The strategic rationale behind Bachatt’s rapid growth lies in its precise understanding of India's informal economy. For decades, traditional wealth management products have been engineered exclusively for the salaried class, relying on predictable, end-of-month cash flows to fund systematic investment plans (SIPs). This structure fundamentally alienates India’s 300 million self-employed individuals—from kirana shopkeepers to regional distributors—who operate on daily, unpredictable cash cycles. Bachatt addresses this structural mismatch by offering micro-savings starting at just ₹100, which are channeled into high-liquidity debt mutual funds managed by AMCs like SBI, ICICI, and Axis.
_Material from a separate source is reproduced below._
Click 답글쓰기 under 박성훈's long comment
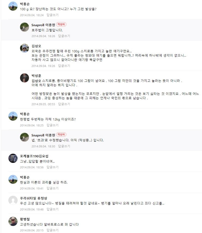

By allowing users to pause contributions, top-up seamlessly, and execute instant withdrawals without penalties, the platform mirrors the actual cash-flow reality of a merchant. This flexibility removes the friction of formal investing, successfully converting idle daily cash into yield-generating assets.
"By capturing the daily savings behavior and transaction history of millions of merchants, Bachatt is quietly building an alternative risk-assessment engine to underwrite credit for the unorganized sector."
The injection of Accel’s capital signals a broader pivot from simple user acquisition to monetization through complex financial products. Bachatt’s plan to deploy proprietary AI tools—which actively monitor over 4,000 mutual fund schemes to offer tailored advisory—democratizes premium wealth management for a demographic previously ignored by traditional private banks. More crucially, the introduction of credit solutions reveals the company's ultimate endgame. By capturing the daily savings behavior and transaction history of millions of merchants, Bachatt is quietly building an alternative risk-assessment engine. In a market where legacy lenders hesitate to extend unsecured business loans to non-salaried workers lacking formal income documentation, Bachatt’s behavioral data provides a highly reliable proxy for creditworthiness. As they target 30 million users over the next two years, the startup is positioning itself to become the primary financial operating system for India's unorganized retail sector.